I realised a while ago that, without any great fanfare, Fredrik Backman has slipped effortlessly into my short ‘must read whatever they write’ list. It was the Beartown books that did it, but there’s something about Backman’s writing that pierces any armour you might be wearing and cuts straight to the heart of your emotional core.
Not that his books are romantic or soppy, not at all. Rather they are beautifully told portraits of ordinary people, their relationships and insecurities and how those impact on the people around them.
His special power is to draw people we recognise and then show us what lies beneath the surface Doubts, fears, love and losses all come under his gaze in a way that is both warm and compassionate and always makes you think he sees the best in people.
That he can do this with a touch of the absurd and a lot of humour, without laughing at his subjects, is a tribute to the depth and quality of his writing. Backman makes you want to know his characters, to understand them and to laugh with them, and at the same time to understand that their quirks are part of who they are and that knowing that is what makes us human.
In Anxious People Backman gives us a father and son at odds with each other, both in the same Police Department involved in a case where a would-be bank robber inadvertently holds a group of people hostage when the escape route diverts into a real estate apartment viewing, and the viewers and estate agent become the robber’s hostages.
Backman takes these people: two couples, two women a man dressed as a rabbit and the estate agent and as he introduces them and slowly unrolls their stories, they become not the awkward people we first saw them as, but individuals with their own sadness, histories and insecurities.

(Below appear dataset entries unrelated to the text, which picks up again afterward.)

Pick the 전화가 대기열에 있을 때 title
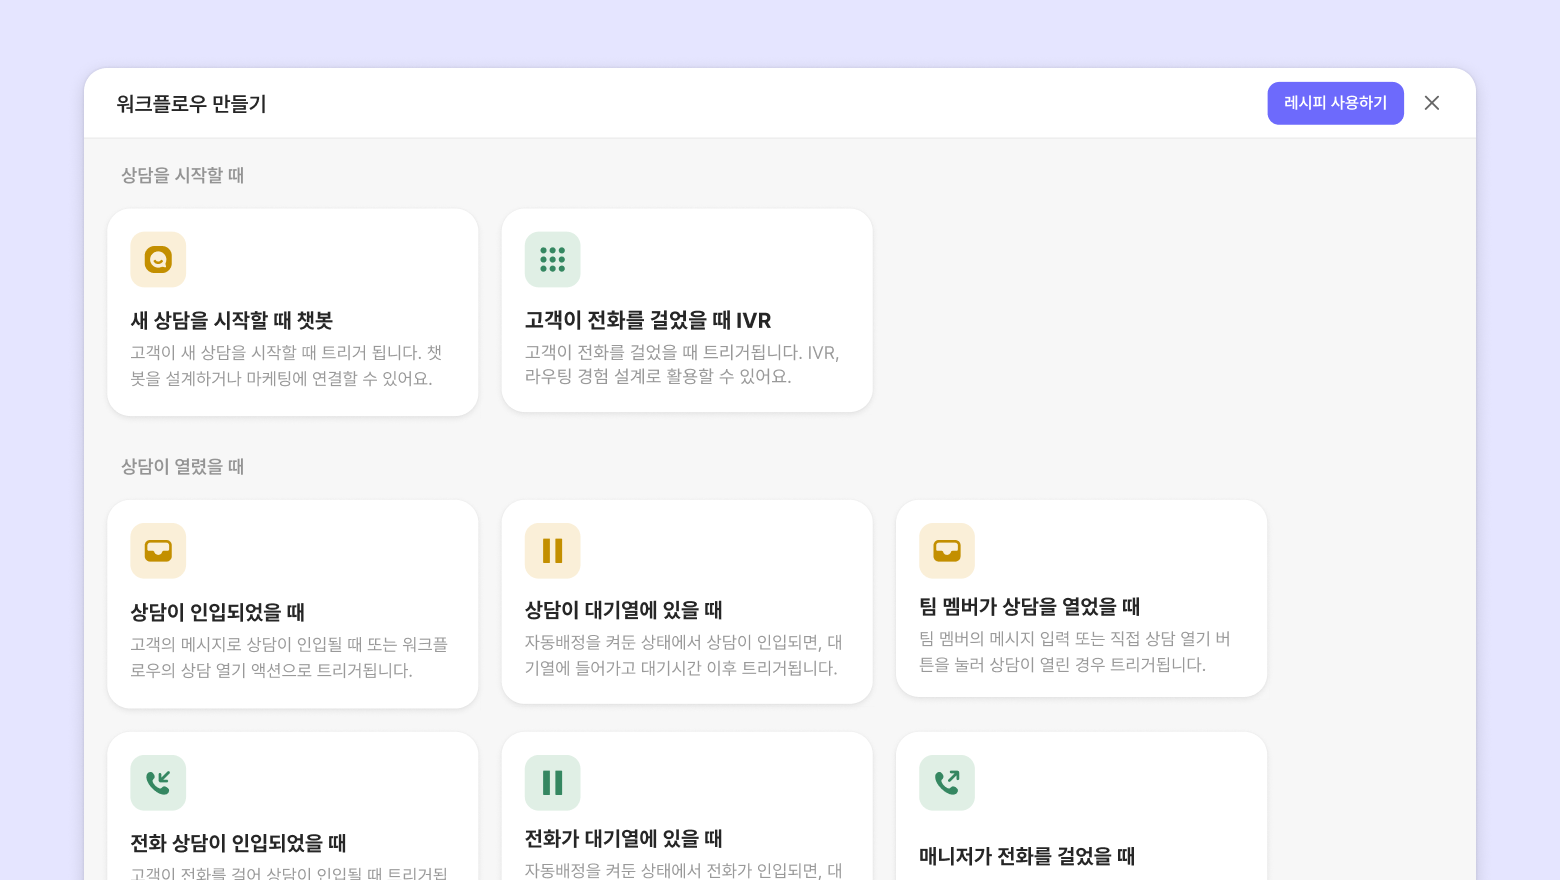pos(624,839)

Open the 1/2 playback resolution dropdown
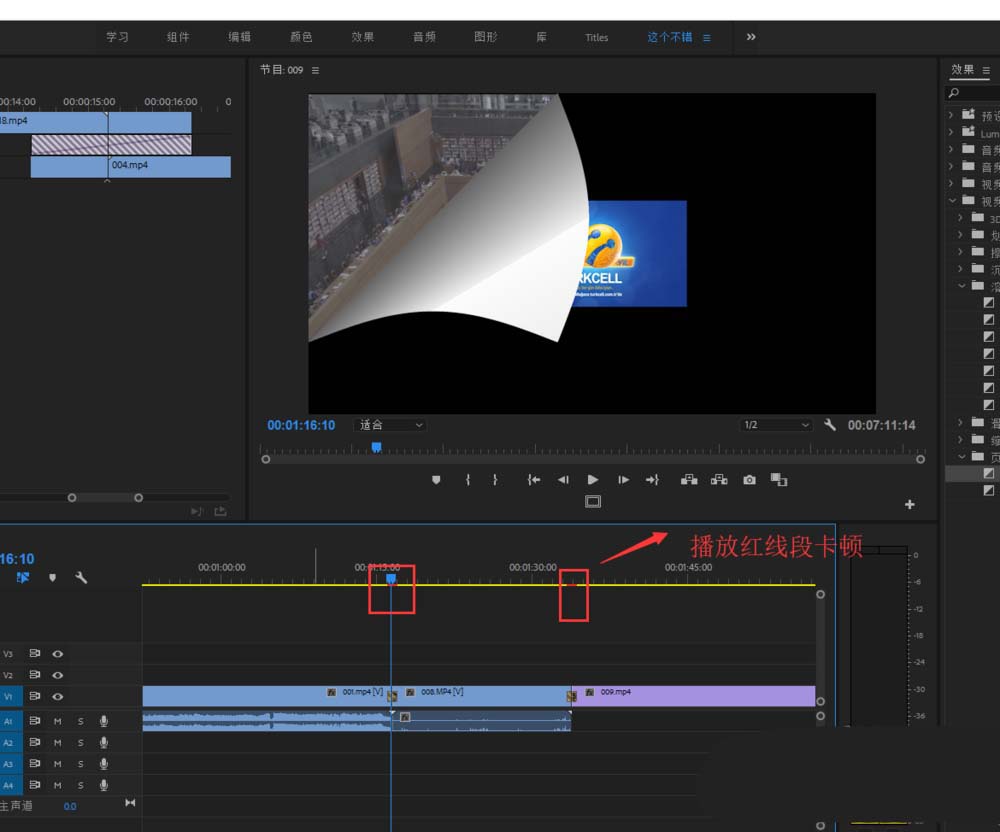(x=776, y=425)
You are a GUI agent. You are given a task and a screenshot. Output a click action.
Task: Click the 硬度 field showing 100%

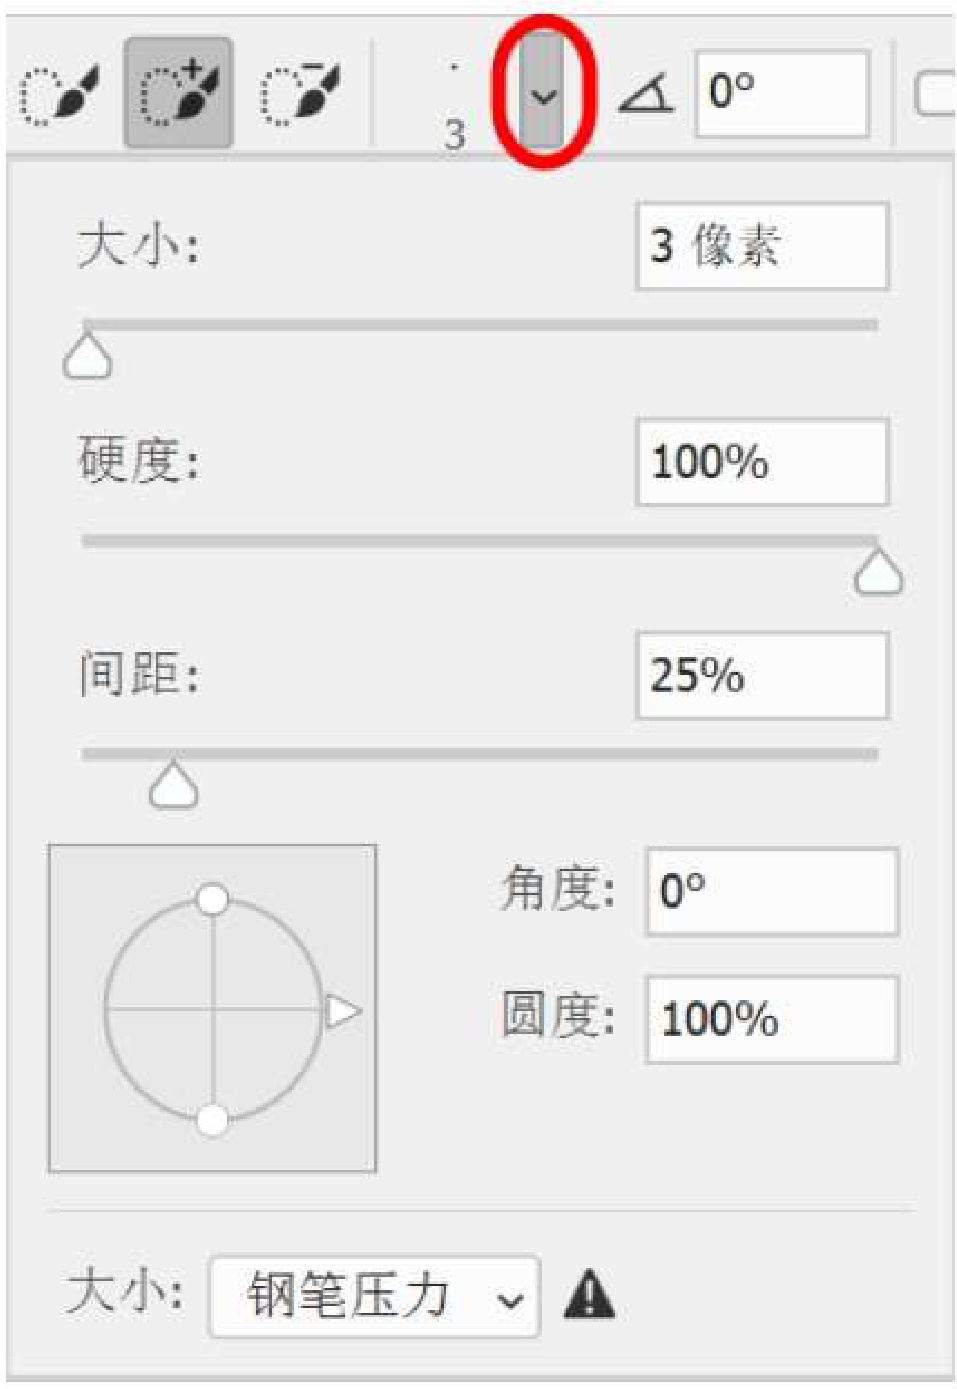pos(761,463)

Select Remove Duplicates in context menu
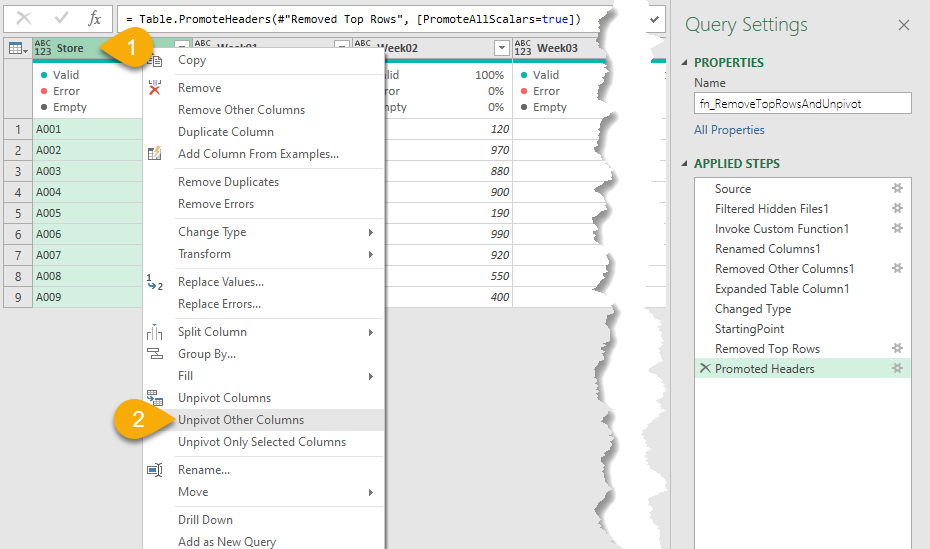coord(228,182)
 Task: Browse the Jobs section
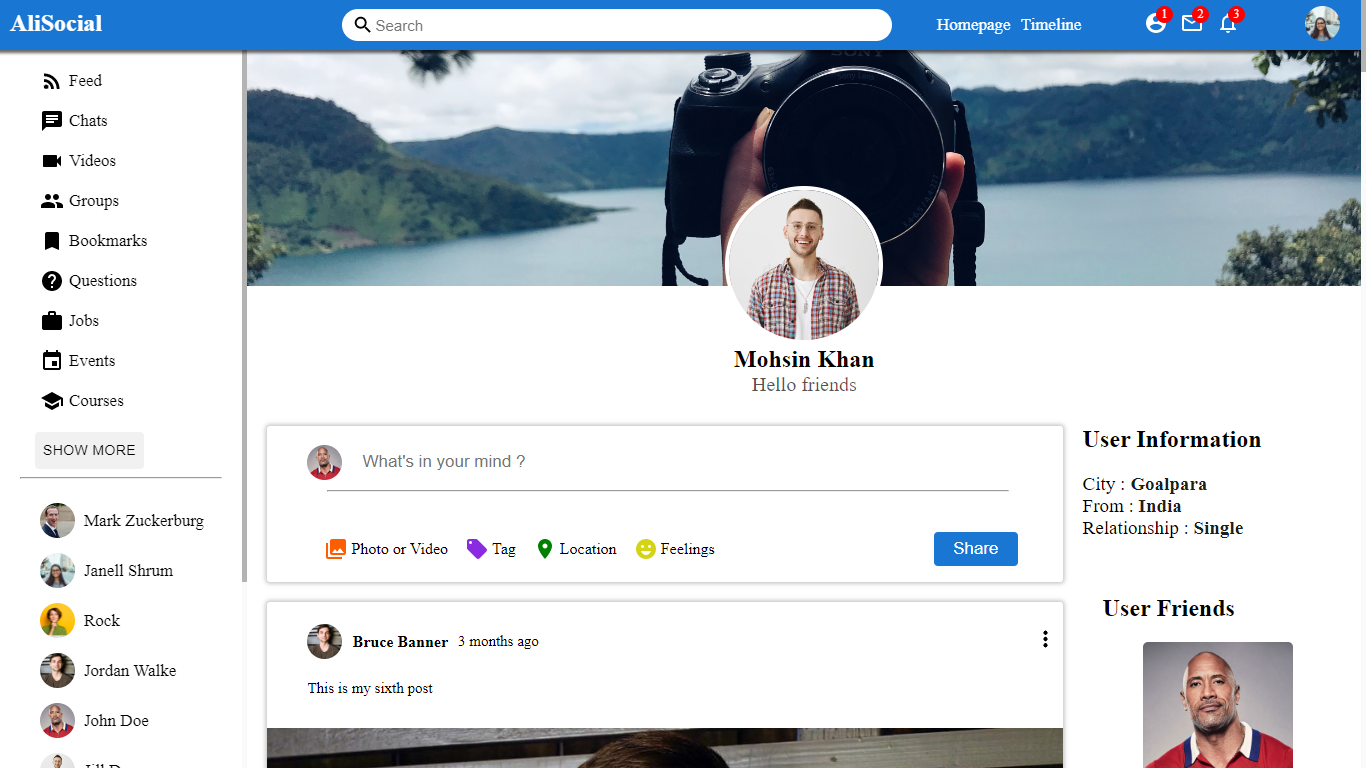[x=80, y=320]
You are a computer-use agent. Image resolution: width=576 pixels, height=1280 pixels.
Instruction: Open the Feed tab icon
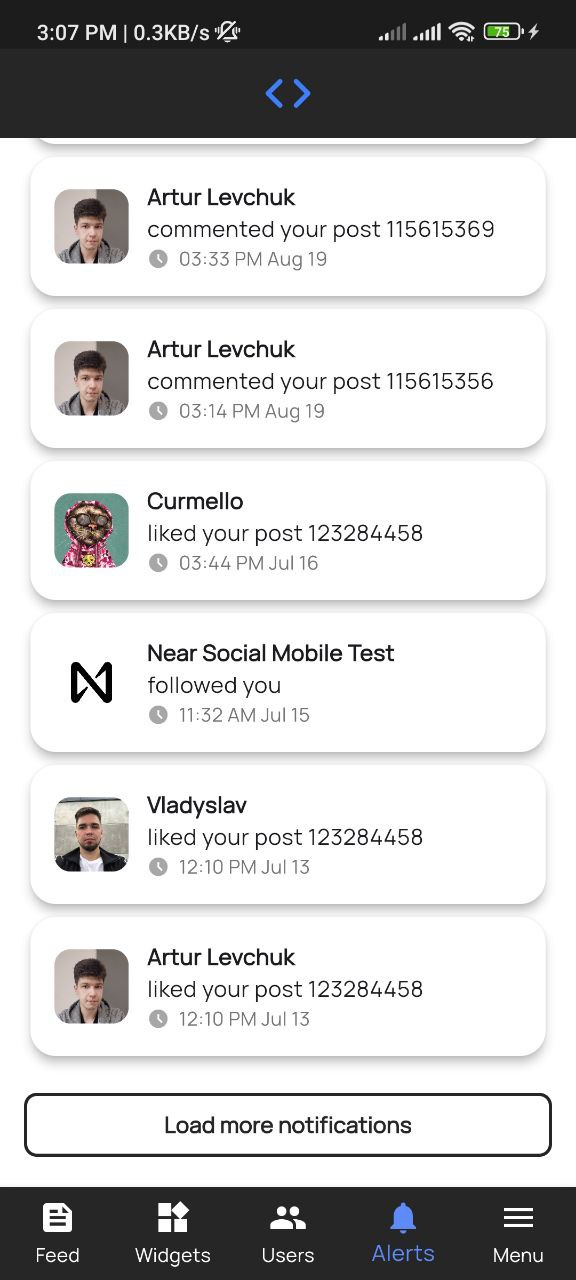pos(57,1217)
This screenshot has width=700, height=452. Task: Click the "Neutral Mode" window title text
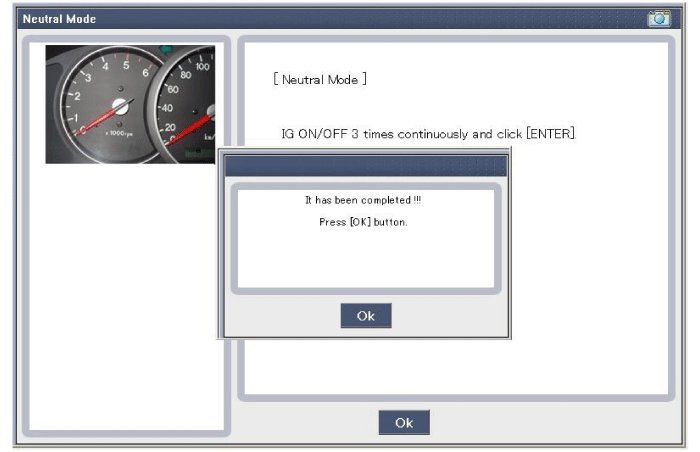59,18
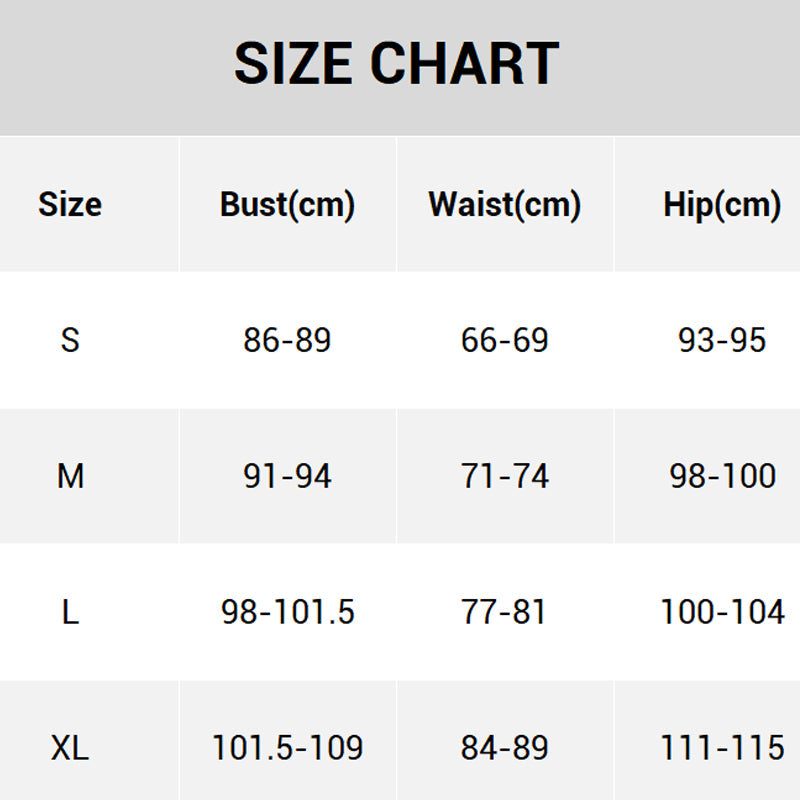The width and height of the screenshot is (800, 800).
Task: Click the SIZE CHART title
Action: pyautogui.click(x=396, y=64)
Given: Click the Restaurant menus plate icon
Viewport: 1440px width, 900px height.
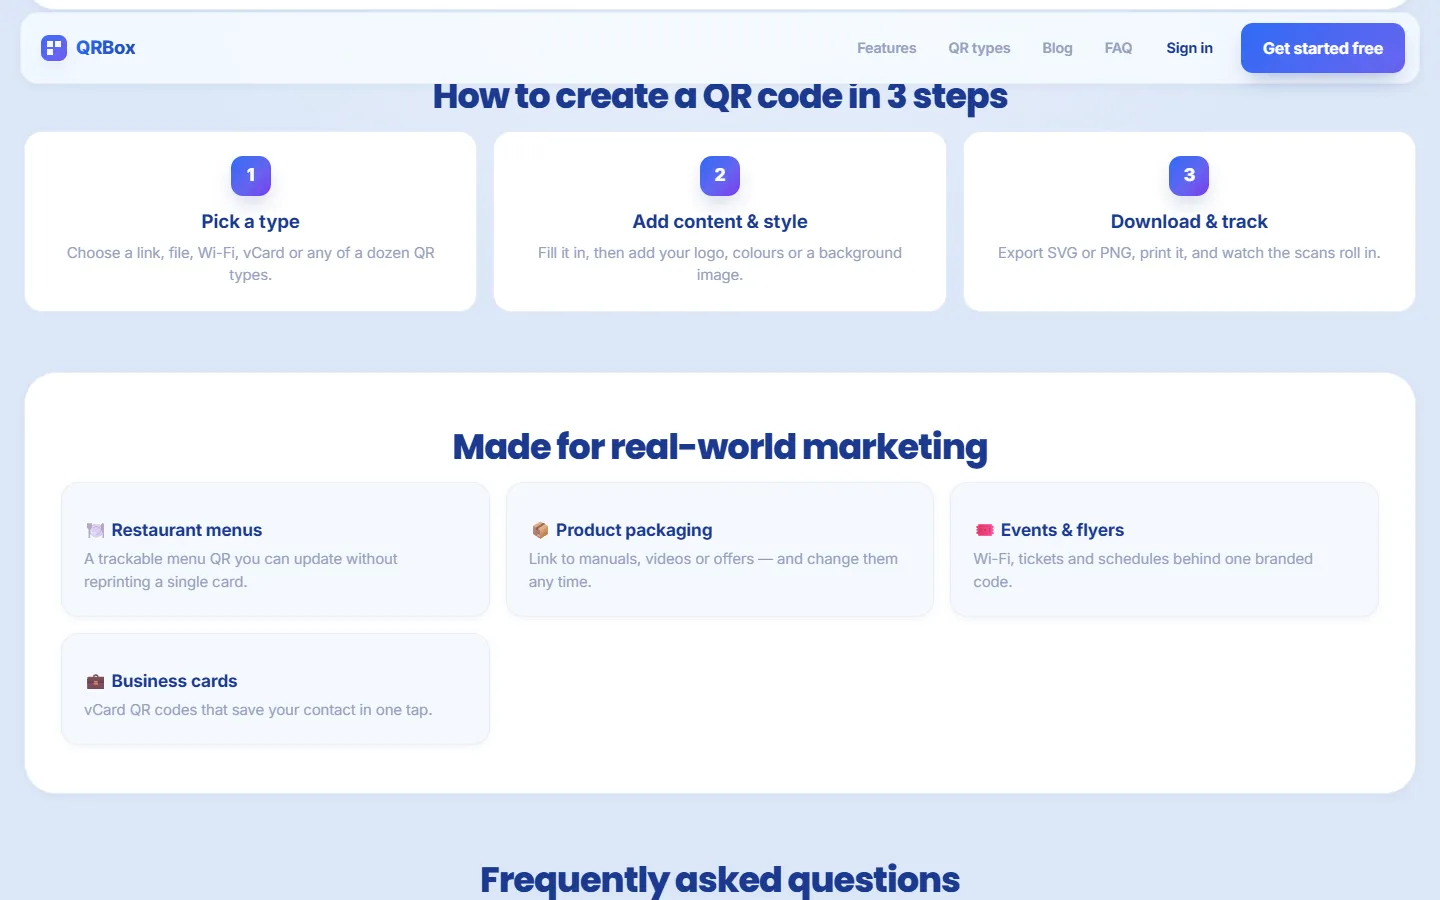Looking at the screenshot, I should (95, 530).
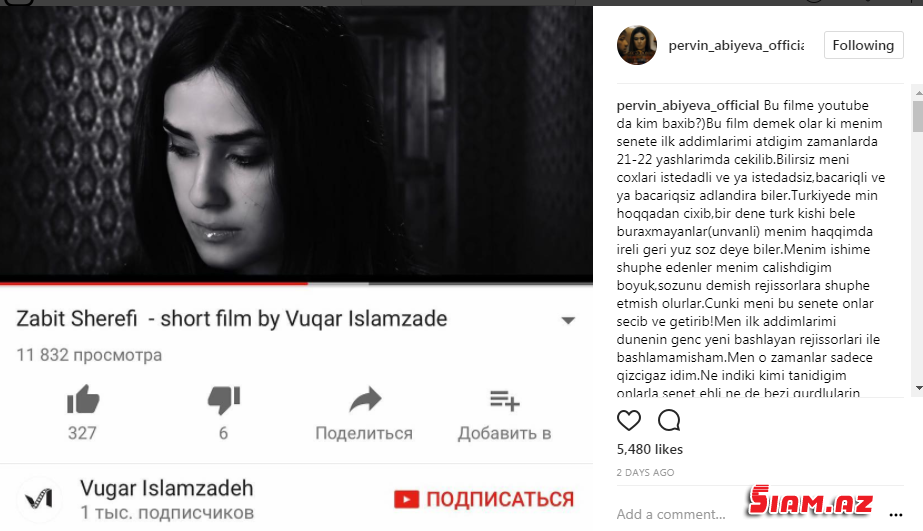Click in the Add a comment field
923x531 pixels.
(671, 515)
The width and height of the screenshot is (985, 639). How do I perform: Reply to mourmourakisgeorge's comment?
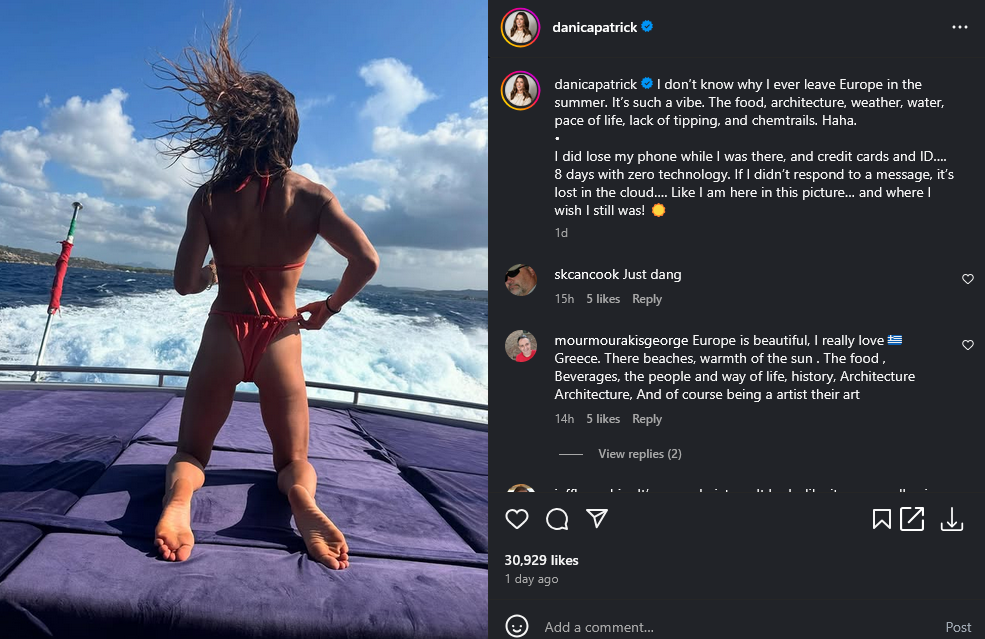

The genius of Backman is that you don’t get a cloying sweetness. These people are often difficult, sharp and not terribly bright in how they go about living their lives. He tackles some big themes – a fractured society, loneliness and the isolation of modern living – but the way he does that is with a light touch and a lot of wry observation tinged with a touch of the absurd and a lot of humour.
Verdict: A beautifully told story. There is something deeply comforting about showing us that the worst things about people on the surface are driven by their own fears, experiences and insecurities. Somehow, in the midst of this pandemic, that is both hopeful and strangely comforting.
Fredrik Backman, born in June 1981, is the #1 New York Times bestselling author of A Man Called Ove, My Grandmother Asked Me to Tell You She’s Sorry, Britt-Marie Was Here, Beartown, as well as a novella, And Every Morning the Way Home Gets Longer and Longer. Fredrik Backman, Swedish author, journalist, and blogger, was voted Sweden’s most successful author in 2013.
Backman grew up in Helsingborg, studied comparative religion but dropped out and became a truck driver instead. When the free newspaper Xtra was launched in 2006, the owner reached out to Backman, then still a truck driver, to write for the paper. After a test article, he continued to write columns for Xtra.In spring 2007, he began writing for Moore Magazine in Stockholm, a year-and-a-half later he began freelancing, and in 2012 he became a writer for the Metro.His books are published in more than thirty-five countries. He lives in Stockholm, Sweden, with his wife and two children.